Top of Entries supplied

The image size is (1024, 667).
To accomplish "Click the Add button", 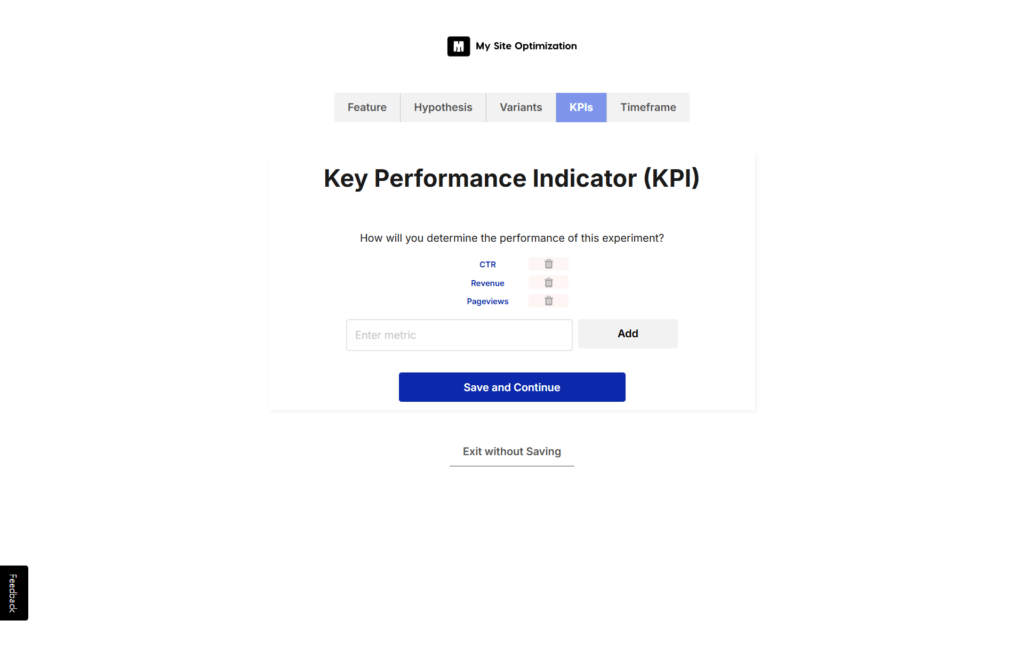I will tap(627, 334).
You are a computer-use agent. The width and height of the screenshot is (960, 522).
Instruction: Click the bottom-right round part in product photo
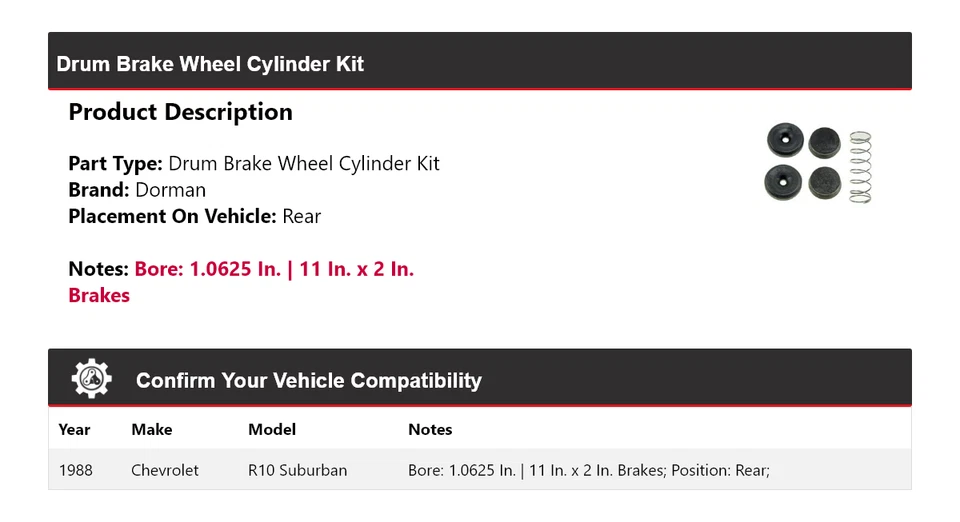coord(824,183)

Bottom of Entries supplied
Top of Entries supplied

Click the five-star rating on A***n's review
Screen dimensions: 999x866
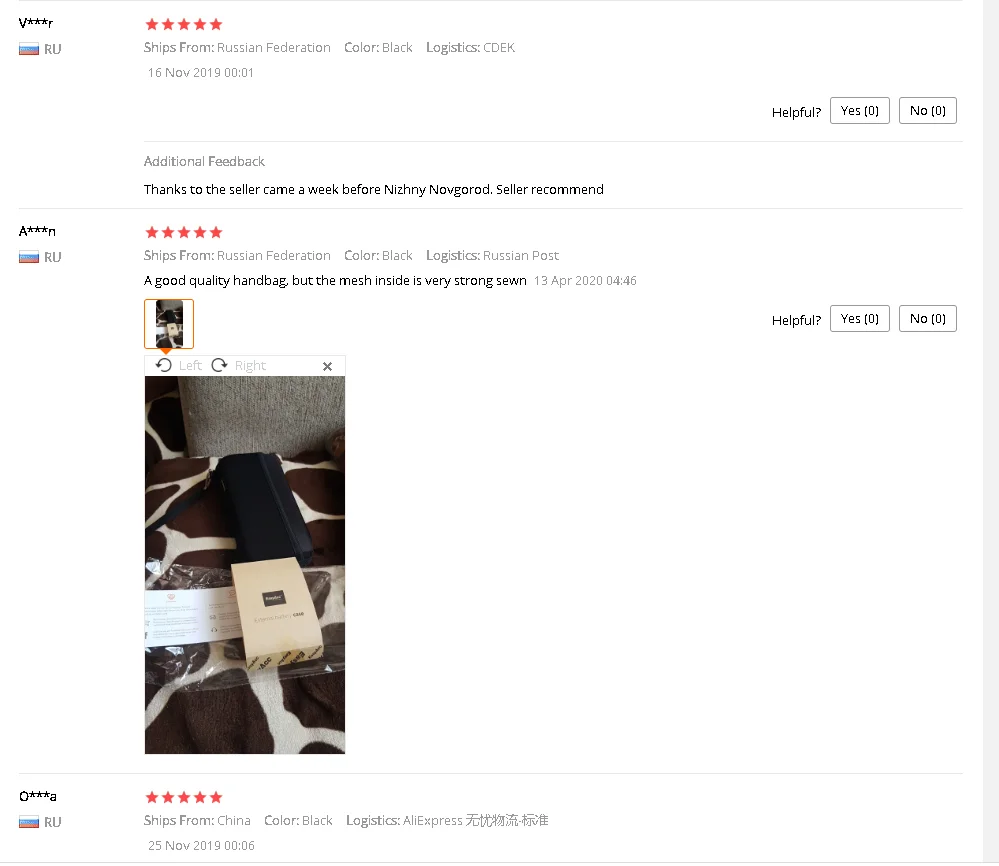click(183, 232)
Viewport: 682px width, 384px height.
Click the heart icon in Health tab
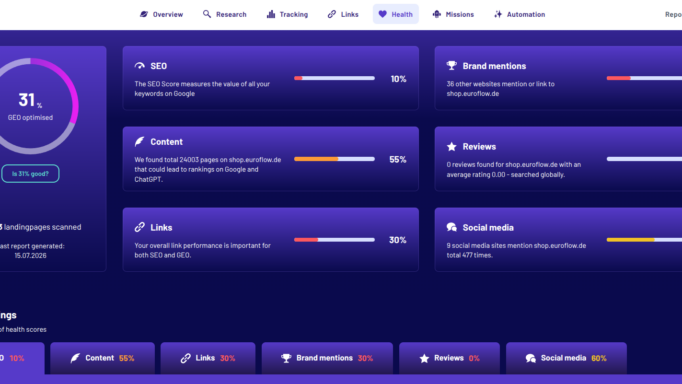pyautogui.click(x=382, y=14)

Bottom of Entries supplied

- Your assignment
Provide the count of lines above containing "width", without any added words.

- Response below
2